Could you get a profile with call graphs? We need to know what leads to all
those osq_lock calls.
perf record --call-graph dwarf -a sleep 1
or such should do the trick, if run while the workload is running.
I'm doing something wrong because I can't find the slow part in the perf data; I'll get back to you on this one.
I think it's unwise to compare builds of such different vintage. The compiler
options and compiler version can have substantial effects.
I recommend also using -P1. Particularly when using unix sockets, the
specifics of how client threads and server threads are scheduled plays a huge
role.
Fair suggestions, those graphs come out of pgbench-tools where I profile all the latency, fast results for me are ruler flat. It's taken me several generations of water cooling experiments to reach that point, but even that only buys me 10 seconds before I can overload a CPU to higher latency with tougher workloads. Here's a few seconds of slightly updated examples, now with matching PGDG sourced 14+15 on the 5950X and with sched_autogroup_enabled=0 too:
$ pgbench -S -T 10 -c 32 -j 32 -M prepared -p 5434 -P 1 pgbench
pgbench (14.8 (Ubuntu 14.8-1.pgdg23.04+1))

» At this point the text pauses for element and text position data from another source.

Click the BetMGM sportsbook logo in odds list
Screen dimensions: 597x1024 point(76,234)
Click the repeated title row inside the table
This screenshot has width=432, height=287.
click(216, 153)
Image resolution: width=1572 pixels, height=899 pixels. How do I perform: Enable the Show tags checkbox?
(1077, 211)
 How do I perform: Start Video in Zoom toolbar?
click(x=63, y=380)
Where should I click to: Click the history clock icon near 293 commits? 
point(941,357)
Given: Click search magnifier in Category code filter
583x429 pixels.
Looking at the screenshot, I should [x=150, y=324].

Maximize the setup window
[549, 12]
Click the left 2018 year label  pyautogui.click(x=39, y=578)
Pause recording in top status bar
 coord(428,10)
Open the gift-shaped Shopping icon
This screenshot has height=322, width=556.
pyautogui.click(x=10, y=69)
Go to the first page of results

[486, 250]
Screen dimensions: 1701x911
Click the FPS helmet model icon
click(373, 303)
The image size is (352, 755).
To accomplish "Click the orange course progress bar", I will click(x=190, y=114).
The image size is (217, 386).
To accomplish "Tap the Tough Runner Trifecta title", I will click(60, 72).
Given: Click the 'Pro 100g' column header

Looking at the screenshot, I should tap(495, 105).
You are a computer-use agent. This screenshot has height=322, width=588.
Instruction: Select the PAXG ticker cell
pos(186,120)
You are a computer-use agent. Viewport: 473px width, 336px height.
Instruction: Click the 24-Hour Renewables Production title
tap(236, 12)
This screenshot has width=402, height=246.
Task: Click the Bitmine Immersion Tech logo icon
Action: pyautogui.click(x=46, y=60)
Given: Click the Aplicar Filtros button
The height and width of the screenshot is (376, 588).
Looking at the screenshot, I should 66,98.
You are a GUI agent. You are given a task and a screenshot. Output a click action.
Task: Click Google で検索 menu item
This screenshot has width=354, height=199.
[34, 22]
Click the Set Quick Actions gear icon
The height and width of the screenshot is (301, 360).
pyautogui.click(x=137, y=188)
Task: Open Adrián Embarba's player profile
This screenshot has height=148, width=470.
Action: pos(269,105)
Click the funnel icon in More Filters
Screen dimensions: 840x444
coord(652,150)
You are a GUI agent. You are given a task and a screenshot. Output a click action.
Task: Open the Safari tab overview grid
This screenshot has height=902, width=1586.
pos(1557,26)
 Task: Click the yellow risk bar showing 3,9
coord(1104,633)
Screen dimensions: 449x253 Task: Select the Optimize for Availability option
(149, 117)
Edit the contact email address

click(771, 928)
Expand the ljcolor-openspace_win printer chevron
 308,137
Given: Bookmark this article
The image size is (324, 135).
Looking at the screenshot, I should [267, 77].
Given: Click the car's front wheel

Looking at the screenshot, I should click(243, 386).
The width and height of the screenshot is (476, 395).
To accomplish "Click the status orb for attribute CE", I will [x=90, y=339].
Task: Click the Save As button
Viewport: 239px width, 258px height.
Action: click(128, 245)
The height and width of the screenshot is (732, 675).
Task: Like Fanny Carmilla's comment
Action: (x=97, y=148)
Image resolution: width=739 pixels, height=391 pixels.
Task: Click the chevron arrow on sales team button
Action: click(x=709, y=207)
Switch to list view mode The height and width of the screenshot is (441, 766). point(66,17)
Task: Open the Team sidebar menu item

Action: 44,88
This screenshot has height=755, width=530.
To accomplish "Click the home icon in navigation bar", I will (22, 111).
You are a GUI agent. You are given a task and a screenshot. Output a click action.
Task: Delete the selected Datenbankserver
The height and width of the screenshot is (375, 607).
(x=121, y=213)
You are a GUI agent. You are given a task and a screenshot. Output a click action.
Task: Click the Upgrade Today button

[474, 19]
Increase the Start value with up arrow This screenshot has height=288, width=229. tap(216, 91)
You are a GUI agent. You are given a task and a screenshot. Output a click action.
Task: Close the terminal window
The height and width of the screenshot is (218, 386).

progress: 1.0 s, 1032929.3 tps, lat 0.031 ms stddev 0.004
progress: 2.0 s, 1051239.0 tps, lat 0.030 ms stddev 0.001
progress: 3.0 s, 1047528.9 tps, lat 0.030 ms stddev 0.008...
$ pgbench -S -T 10 -c 32 -j 32 -M prepared -p 5432 -P 1 pgbench
pgbench (15.3 (Ubuntu 15.3-1.pgdg23.04+1))
progress: 1.0 s, 171816.4 tps, lat 0.184 ms stddev 0.029, 0 failed
progress: 2.0 s, 173501.0 tps, lat 0.184 ms stddev 0.024, 0 failed...
On the slow runs it will even do this, watch my 5950X accomplish 0 TPS for a second!
progress: 38.0 s, 177376.9 tps, lat 0.180 ms stddev 0.039, 0 failed
progress: 39.0 s, 35861.5 tps, lat 0.181 ms stddev 0.032, 0 failed
progress: 40.0 s, 0.0 tps, lat 0.000 ms stddev 0.000, 0 failed
progress: 41.0 s, 222.1 tps, lat 304.500 ms stddev 741.413, 0 failed
progress: 42.0 s, 101199.6 tps, lat 0.530 ms stddev 18.862, 0 failed
progress: 43.0 s, 98286.9 tps, lat 0.328 ms stddev 8.156, 0 failed
Gonna have to measure seconds/transaction if this gets any worse.